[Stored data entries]
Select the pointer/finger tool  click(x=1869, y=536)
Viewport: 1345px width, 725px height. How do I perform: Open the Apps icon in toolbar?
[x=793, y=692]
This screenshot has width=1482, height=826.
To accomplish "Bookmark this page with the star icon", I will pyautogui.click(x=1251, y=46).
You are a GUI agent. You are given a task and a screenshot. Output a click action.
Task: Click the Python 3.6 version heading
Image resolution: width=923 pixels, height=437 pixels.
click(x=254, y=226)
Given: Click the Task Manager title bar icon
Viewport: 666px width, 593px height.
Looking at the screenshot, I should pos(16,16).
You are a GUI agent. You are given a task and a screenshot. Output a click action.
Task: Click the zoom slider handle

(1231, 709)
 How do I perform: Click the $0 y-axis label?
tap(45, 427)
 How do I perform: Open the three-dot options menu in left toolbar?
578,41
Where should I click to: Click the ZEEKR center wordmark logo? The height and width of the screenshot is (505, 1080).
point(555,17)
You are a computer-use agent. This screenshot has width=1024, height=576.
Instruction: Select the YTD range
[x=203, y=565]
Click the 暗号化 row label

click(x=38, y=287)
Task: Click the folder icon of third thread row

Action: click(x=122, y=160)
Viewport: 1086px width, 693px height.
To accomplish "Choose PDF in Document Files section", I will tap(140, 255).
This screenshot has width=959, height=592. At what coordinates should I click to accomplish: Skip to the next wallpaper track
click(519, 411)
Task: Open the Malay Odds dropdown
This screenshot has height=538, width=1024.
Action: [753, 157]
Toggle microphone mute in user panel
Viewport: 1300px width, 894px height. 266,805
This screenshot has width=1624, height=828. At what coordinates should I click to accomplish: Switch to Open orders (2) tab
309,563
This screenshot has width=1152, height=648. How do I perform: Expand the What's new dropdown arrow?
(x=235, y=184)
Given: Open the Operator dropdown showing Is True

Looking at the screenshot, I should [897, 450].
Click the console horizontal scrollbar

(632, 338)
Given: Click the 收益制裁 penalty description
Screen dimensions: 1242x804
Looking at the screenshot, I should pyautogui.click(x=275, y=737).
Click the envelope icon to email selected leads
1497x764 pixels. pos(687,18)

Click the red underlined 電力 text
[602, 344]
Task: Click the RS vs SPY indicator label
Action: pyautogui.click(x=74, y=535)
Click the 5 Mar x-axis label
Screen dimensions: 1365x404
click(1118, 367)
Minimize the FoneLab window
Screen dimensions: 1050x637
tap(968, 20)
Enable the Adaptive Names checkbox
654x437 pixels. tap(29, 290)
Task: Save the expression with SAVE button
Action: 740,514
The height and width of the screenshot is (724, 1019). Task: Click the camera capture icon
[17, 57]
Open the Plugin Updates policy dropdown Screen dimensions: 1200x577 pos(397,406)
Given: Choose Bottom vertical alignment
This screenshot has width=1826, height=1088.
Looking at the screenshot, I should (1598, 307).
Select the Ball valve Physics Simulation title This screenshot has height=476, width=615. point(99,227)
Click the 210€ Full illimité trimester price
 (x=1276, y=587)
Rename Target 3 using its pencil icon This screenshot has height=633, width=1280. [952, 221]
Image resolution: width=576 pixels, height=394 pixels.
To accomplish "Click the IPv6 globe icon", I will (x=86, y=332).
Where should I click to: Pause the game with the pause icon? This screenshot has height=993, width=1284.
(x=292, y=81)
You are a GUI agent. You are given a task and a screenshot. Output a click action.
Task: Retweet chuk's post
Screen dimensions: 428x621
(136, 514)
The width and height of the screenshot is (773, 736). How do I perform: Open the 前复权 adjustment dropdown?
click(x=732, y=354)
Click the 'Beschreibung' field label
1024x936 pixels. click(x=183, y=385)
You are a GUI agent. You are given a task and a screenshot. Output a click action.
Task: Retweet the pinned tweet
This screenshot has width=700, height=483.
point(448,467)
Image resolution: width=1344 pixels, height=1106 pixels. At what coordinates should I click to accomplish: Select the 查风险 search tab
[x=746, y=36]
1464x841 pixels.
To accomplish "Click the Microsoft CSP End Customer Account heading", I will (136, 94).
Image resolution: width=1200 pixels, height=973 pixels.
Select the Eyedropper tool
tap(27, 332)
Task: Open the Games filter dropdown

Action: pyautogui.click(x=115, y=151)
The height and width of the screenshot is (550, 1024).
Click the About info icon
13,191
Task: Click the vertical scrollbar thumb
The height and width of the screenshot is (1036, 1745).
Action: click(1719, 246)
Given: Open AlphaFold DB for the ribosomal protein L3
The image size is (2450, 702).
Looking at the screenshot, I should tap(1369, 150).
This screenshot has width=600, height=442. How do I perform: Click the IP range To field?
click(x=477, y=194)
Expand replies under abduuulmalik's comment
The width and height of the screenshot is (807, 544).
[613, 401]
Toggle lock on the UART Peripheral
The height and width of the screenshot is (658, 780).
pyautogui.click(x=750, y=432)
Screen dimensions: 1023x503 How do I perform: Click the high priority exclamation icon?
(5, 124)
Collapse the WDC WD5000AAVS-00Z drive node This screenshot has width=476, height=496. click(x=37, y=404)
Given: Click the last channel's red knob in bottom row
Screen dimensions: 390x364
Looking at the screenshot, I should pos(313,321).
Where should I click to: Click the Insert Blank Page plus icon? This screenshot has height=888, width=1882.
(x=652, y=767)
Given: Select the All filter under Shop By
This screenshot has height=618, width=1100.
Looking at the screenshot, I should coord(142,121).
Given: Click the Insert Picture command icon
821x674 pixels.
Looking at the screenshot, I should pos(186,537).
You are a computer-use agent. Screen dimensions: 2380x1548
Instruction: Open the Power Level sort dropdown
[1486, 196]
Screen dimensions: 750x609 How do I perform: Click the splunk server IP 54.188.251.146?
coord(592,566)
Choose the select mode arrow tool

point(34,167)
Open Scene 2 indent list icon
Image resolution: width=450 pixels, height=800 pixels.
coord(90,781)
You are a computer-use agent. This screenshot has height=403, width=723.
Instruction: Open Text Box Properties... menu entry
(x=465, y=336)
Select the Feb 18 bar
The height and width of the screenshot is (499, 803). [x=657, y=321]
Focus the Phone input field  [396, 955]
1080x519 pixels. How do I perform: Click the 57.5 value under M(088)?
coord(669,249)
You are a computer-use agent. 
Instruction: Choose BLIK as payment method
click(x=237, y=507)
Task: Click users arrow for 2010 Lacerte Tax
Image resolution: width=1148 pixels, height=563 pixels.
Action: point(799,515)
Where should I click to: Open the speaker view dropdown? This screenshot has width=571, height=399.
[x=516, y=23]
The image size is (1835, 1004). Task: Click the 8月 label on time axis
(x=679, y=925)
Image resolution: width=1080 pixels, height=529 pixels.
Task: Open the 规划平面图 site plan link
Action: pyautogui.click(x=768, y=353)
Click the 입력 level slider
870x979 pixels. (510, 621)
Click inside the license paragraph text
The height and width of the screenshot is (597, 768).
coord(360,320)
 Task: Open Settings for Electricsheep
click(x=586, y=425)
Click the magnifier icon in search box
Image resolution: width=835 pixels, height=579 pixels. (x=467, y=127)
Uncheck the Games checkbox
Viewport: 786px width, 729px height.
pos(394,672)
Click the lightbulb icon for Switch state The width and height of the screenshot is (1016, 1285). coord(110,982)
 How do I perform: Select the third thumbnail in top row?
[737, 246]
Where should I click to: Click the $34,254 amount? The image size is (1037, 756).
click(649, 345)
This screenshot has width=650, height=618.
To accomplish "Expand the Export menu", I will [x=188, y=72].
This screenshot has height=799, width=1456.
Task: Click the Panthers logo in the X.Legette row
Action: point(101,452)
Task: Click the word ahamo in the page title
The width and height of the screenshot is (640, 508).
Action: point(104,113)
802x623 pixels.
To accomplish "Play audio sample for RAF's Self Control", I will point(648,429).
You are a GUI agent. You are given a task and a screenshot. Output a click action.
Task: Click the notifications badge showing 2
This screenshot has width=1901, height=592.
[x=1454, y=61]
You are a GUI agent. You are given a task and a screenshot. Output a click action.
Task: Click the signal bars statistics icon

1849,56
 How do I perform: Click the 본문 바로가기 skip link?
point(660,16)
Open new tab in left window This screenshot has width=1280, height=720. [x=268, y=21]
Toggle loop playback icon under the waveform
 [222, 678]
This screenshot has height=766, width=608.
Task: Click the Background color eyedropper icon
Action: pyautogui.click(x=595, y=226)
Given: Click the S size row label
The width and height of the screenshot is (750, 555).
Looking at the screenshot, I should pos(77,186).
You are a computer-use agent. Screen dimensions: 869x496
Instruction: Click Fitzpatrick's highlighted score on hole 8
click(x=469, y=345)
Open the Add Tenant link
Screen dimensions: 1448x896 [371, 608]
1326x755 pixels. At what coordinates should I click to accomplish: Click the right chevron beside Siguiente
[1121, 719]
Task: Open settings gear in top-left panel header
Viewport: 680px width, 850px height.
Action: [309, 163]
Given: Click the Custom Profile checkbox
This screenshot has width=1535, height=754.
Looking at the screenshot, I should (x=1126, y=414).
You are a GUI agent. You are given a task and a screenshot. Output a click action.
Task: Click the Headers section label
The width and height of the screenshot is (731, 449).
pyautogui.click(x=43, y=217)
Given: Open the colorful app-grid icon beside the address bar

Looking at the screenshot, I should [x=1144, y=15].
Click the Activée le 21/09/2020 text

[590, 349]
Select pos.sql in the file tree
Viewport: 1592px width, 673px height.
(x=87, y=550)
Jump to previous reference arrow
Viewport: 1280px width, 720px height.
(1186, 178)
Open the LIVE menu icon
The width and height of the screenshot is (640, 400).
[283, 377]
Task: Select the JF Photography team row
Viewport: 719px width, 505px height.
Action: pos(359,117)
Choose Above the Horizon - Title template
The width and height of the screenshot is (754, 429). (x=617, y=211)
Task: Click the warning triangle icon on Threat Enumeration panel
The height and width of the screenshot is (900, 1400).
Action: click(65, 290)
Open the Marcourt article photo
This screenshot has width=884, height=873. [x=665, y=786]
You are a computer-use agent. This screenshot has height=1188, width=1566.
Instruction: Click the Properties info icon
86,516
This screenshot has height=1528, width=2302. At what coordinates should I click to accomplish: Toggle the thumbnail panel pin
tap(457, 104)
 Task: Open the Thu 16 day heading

THE TASK: Copy every line of the records above that contains "vertical".

THE COMPLETED TASK:
Given: Choose Bottom vertical alignment
Task: Click the vertical scrollbar thumb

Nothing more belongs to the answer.